A me la tua immagine dolce
più fragile di pura cera
rimane da stringere
al seno
Fedra e Teseo
Amore tardivo m’incendia
per la tua candida veste
e il volto divino
Mi forzano il cuore
le giovani dita
che scagliano dardi
e piegano intrepide
ardenti puledri
Per te selvaggia anch’io
mi fingo
e bella sarò
se tu m’amerai
com’io ti amo
Ero e Leandro
Perfino nel mare in burrasca
ti vedo nuotare al mio fianco
e cingermi il corpo
con braccia d’acqua
Così al calar della notte
accendo, per te, sulla torre
l’amata luce
Arianna e Teseo
Affidata alla belve
nessuna fu più feroce
di te
Sveglia in parte
tesi le mani nel sonno
e già, non c’eri
Discinta, mi lacerai
le guance
La luna illuminava la spiaggia
La sabbia rallentava la corsa
e aumentava l’affanno
Legai il mio velo bianco
sulla punta aguzza
di un albero spoglio
e piansi a lungo
Poi mi distesi
nella nicchia d’erba del tuo corpo
ADDIO
Come cavalli al galoppo o marosi infranti
sulla battigia del cuore estremo sfinimento
ultima spiaggia disperato amore
pensieri a grappolo
ingombrano il cuore
strozzano in gola
parole già morte
sul nascere
Mia Vita
virgulto
estremo
ti perdo
DONNE DI PIETRA
Le donne di pietra rivivono
puoi sentirne il respiro
nelle notti d’Estate
-quelle torride notti
di pirati e di santi-
qui al Sud
Nella pietra respirano
e rintoccano i passi
e languidi canti
d’amore e di morte
sciolgono il sangue
nelle vene dei polsi
Donne di pietra sorridono
spargono al vento
-salmastro-
i neri capelli attorti
come serpi lucenti
di lacrime
e irridono
al destino beffardo
ad un cuore spezzato
al padre più duro
della roccia marina
Donne amanti bambine
sante votate al martirio
zingare pungenti
come agavi
selvagge ed amare
sul ciglio
dell’abisso
tornano indietro dal Nulla
e rintoccano i passi
sul grigio selciato
EUIPPA
“Ospite, vieni, a te vo’ presentarmi 1
io son Euippa di Malennio figlia
sposa di Idomeneo, il re di Creta
di Dauno son sorella che qui posa
accanto a noi su questa porta antica.*
.....................................................

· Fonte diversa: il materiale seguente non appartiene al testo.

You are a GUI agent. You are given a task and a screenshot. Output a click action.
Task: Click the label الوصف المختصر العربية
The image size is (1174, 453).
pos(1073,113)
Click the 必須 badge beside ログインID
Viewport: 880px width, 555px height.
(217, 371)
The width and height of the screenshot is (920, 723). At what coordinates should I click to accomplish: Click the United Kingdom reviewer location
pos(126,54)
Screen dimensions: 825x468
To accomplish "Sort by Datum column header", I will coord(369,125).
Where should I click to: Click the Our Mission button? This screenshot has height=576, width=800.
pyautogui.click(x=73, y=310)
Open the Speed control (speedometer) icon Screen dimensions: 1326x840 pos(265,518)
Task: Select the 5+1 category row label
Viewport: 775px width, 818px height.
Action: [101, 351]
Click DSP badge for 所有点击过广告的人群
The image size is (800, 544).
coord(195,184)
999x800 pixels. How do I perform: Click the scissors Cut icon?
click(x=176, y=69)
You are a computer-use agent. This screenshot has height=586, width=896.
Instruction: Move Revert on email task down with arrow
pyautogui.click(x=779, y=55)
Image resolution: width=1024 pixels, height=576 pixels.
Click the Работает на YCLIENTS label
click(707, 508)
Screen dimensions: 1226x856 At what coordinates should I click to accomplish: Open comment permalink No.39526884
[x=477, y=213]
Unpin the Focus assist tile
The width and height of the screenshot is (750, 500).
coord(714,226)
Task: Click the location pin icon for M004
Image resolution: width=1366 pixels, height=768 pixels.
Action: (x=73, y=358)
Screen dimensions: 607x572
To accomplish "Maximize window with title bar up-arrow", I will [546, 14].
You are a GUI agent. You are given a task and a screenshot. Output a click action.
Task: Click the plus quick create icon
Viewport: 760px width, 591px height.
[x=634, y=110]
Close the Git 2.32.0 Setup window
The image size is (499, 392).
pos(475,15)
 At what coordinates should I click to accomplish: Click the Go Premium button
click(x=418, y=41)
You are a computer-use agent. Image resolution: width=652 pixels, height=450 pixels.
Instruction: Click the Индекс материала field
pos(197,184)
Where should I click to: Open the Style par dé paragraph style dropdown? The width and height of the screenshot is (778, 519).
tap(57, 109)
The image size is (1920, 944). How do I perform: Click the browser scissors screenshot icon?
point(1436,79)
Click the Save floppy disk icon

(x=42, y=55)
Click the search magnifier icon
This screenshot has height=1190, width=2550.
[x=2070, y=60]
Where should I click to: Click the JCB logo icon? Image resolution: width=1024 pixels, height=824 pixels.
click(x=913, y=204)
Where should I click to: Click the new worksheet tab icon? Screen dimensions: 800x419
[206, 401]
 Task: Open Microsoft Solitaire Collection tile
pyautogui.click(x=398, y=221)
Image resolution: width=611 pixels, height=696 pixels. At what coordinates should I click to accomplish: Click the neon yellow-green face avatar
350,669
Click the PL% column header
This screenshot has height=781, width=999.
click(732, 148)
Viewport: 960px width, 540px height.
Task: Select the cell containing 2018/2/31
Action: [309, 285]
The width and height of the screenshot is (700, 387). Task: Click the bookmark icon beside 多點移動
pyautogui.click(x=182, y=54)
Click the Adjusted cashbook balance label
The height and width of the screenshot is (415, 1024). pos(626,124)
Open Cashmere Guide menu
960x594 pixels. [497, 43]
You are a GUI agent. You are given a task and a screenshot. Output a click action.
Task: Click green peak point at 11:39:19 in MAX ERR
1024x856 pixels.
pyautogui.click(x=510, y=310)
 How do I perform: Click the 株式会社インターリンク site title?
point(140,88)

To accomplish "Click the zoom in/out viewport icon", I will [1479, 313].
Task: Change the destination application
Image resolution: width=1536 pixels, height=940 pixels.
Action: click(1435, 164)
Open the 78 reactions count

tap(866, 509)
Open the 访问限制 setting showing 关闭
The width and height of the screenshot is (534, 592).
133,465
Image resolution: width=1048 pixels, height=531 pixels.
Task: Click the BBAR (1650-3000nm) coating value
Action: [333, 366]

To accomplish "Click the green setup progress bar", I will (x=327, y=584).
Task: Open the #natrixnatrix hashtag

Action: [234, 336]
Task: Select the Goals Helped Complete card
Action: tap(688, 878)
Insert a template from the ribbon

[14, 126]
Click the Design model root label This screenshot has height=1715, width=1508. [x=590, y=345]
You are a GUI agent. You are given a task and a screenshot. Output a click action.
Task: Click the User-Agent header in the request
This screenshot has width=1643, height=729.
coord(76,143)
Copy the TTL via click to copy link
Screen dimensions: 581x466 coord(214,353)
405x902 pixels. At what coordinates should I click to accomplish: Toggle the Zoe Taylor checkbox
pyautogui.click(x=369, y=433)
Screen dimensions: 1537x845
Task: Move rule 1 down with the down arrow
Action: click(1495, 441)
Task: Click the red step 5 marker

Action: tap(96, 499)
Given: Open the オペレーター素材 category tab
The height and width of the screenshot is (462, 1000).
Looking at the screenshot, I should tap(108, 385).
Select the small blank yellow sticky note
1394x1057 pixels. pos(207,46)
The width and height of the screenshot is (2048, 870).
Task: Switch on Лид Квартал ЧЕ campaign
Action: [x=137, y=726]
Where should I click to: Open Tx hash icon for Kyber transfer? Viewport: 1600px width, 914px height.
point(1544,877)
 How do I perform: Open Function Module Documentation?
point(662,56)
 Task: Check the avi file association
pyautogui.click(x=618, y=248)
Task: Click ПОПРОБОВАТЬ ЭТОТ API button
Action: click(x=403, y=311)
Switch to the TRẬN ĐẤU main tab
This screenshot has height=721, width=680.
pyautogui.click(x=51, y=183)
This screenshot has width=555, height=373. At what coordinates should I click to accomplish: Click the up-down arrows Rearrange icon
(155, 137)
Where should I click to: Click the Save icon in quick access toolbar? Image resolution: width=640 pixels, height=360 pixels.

Il nome che io reco ti ricordi 6
che fui donna gentil ma di coraggio
mai venne meno lo spirto ardito
quando tra balze e rivi cavalcava
al fianco dell’amoroso mio marito
......................................................
con il poeta ch’ebbe qui i natali 11
dirò che anch’io “tria corda” coltivai
chè qui i Messapi e i Greci e poi i Latini
furon le fondamenta del mio nido
Rudiae, terra di santi e di poeti 15
lasciai allorquando Idomeneo sposai
Creta m’accolse e ‘l culto della Madre
ch’è nei simboli dell’antica Europa
vincolo sacro d’amore e di vita.
..........................................................
Donna amazzone si ma non guerriera 19
invitta addussi pace ai patri lidi
e fertile di messi, viti e figli
la terra feci al canto di Cibele.
.....................................................
O Terra sacra che donasti canti 23
pietà di sepoltura e riti sacri
fondendo civiltà arte e cultura
Roma ti circondò di queste mura.
.....................................................”
1 e seg.- * “Porta Rudiae” prende il nome dall’omonima città che diede i natali, nel 239 a. C., a Quinto Ennio, uno dei più grandi poeti di Roma. Attualmente nella zona archeologica dell’antica Rudiae si possono intravedere un ninfeo, un ipogeo funerario, diverse tombe ed un piccolo anfiteatro.
Sui lati del portale, è possibile ammirare, i busti in pietra di Malennio, fondatore e primo re della città, dei suoi figli Dauno ed Euippa, di Lizio Idomeneo, re di Creta, sposo di quest’ultima.
6 e seg.- Euippa è nome di derivazione greca formato dal prefisso “eu”che significa “buono”e dal sostantivo “ippos” che significa “cavallo”
11 e seg.- Quinto Ennio, a detta di Gellio “tria corda habere sese dicebat, quod loqui graece et osce et latine sciret”........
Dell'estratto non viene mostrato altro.